It can be seen from the method that , In addition to event matching, it also uses SparkListenerInterface
protected override def doPostEvent(
listener: SparkListenerInterface,
event: SparkListenerEvent): Unit = {
event match {
case stageSubmitted: SparkListenerStageSubmitted =>
listener.onStageSubmitted(stageSubmitted)
case stageCompleted: SparkListenerStageCompleted =>
listener.onStageCompleted(stageCompleted)
case jobStart: SparkListenerJobStart =>
listener.onJobStart(jobStart)
case jobEnd: SparkListenerJobEnd =>
listener.onJobEnd(jobEnd)
case taskStart: SparkListenerTaskStart =>
listener.onTaskStart(taskStart)
case taskGettingResult: SparkListenerTaskGettingResult =>
listener.onTaskGettingResult(taskGettingResult)

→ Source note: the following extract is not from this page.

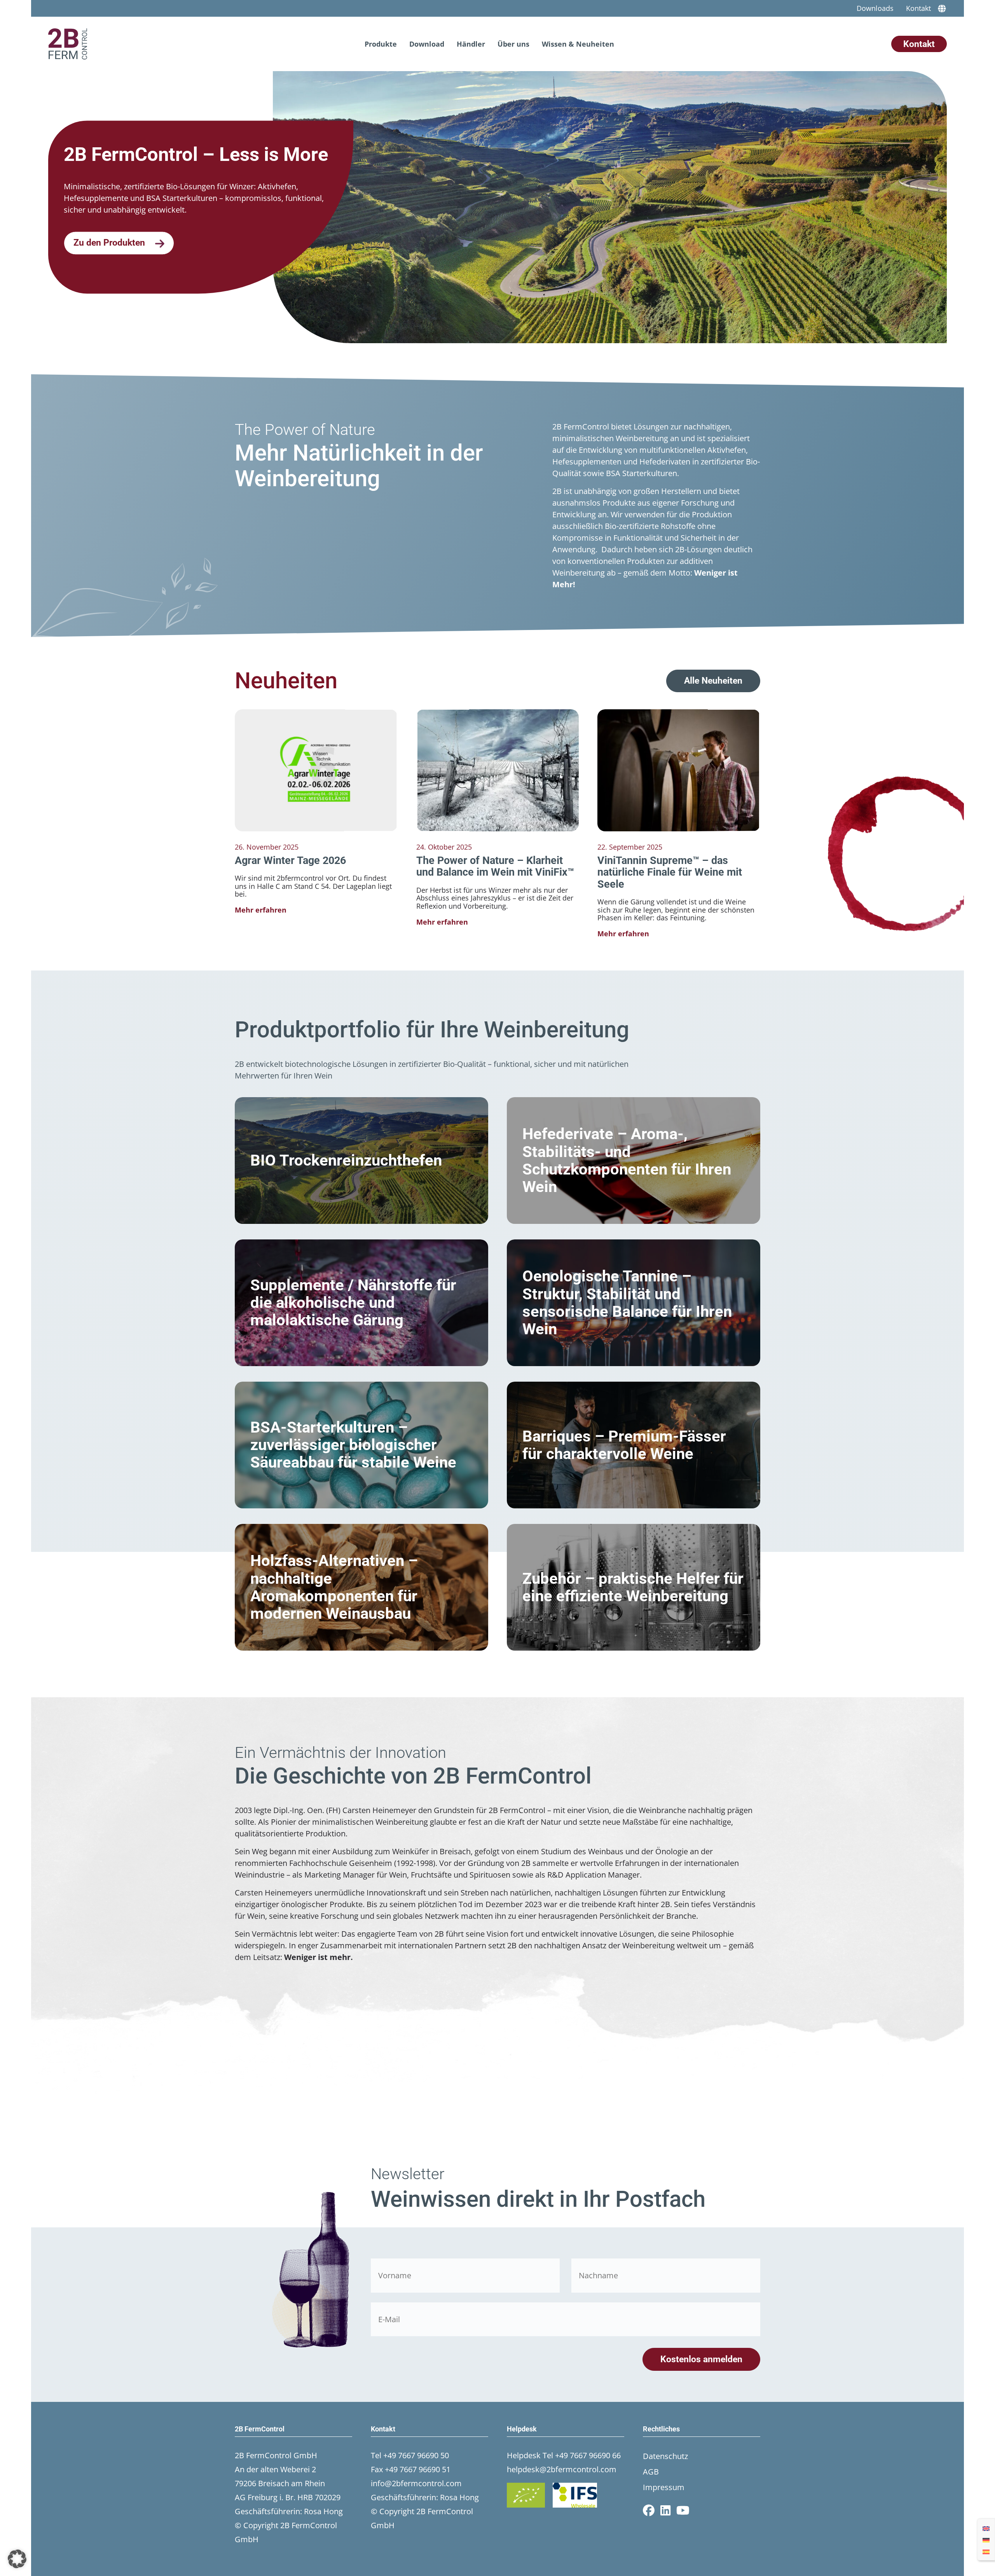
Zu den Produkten (110, 243)
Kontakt (918, 8)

case taskEnd: SparkListenerTaskEnd =>
listener.onTaskEnd(taskEnd)
case environmentUpdate: SparkListenerEnvironmentUpdate =>
listener.onEnvironmentUpdate(environmentUpdate)

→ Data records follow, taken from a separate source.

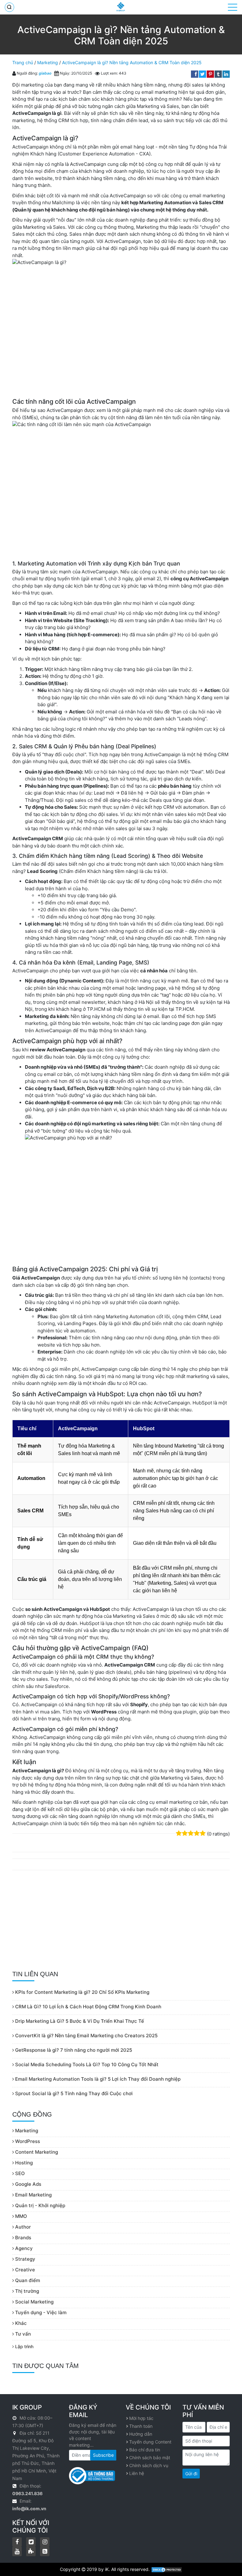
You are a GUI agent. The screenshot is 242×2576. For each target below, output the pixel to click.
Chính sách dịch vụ (148, 2465)
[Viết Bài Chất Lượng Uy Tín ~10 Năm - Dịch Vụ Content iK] (121, 7)
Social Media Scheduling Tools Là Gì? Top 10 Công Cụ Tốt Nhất (86, 2064)
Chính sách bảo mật (149, 2457)
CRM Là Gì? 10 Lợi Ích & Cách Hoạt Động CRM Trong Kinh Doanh (87, 2007)
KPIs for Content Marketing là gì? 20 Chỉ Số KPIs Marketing (81, 1992)
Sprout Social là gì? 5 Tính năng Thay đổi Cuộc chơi (73, 2093)
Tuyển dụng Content (150, 2441)
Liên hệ (136, 2473)
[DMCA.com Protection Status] (166, 2569)
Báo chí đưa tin (144, 2449)
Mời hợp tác (141, 2418)
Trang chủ (22, 62)
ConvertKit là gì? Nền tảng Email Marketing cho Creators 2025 (86, 2036)
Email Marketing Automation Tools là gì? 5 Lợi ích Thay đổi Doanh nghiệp (97, 2079)
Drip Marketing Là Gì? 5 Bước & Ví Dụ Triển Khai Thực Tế (79, 2021)
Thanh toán (141, 2426)
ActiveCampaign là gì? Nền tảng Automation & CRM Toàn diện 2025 (132, 62)
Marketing (47, 62)
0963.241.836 (27, 2493)
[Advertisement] (121, 1920)
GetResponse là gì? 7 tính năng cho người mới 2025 (73, 2050)
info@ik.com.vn (29, 2508)
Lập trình (23, 2346)
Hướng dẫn (140, 2434)
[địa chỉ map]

case blockManagerAdded: SparkListenerBlockManagerAdded =>
listener.onBlockManagerAdded(blockManagerAdded)
case blockManagerRemoved: SparkListenerBlockManagerRemoved =>
listener.onBlockManagerRemoved(blockManagerRemoved)
case unpersistRDD: SparkListenerUnpersistRDD =>
listener.onUnpersistRDD(unpersistRDD)
case applicationStart: SparkListenerApplicationStart =>
listener.onApplicationStart(applicationStart)
case applicationEnd: SparkListenerApplicationEnd =>
listener.onApplicationEnd(applicationEnd)
case metricsUpdate: SparkListenerExecutorMetricsUpdate =>
listener.onExecutorMetricsUpdate(metricsUpdate)
case executorAdded: SparkListenerExecutorAdded =>
listener.onExecutorAdded(executorAdded)
case executorRemoved: SparkListenerExecutorRemoved =>
listener.onExecutorRemoved(executorRemoved)
case executorBlacklistedForStage: SparkListenerExecutorBlacklistedForStage =>
listener.onExecutorBlacklistedForStage(executorBlacklistedForStage)
case nodeBlacklistedForStage: SparkListenerNodeBlacklistedForStage =>
listener.onNodeBlacklistedForStage(nodeBlacklistedForStage)
case executorBlacklisted: SparkListenerExecutorBlacklisted =>
listener.onExecutorBlacklisted(executorBlacklisted)
case executorUnblacklisted: SparkListenerExecutorUnblacklisted =>
listener.onExecutorUnblacklisted(executorUnblacklisted)
case nodeBlacklisted: SparkListenerNodeBlacklisted =>
listener.onNodeBlacklisted(nodeBlacklisted)
case nodeUnblacklisted: SparkListenerNodeUnblacklisted =>
listener.onNodeUnblacklisted(nodeUnblacklisted)
case blockUpdated: SparkListenerBlockUpdated =>
listener.onBlockUpdated(blockUpdated)
case speculativeTaskSubmitted: SparkListenerSpeculativeTaskSubmitted =>
listener.onSpeculativeTaskSubmitted(speculativeTaskSubmitted)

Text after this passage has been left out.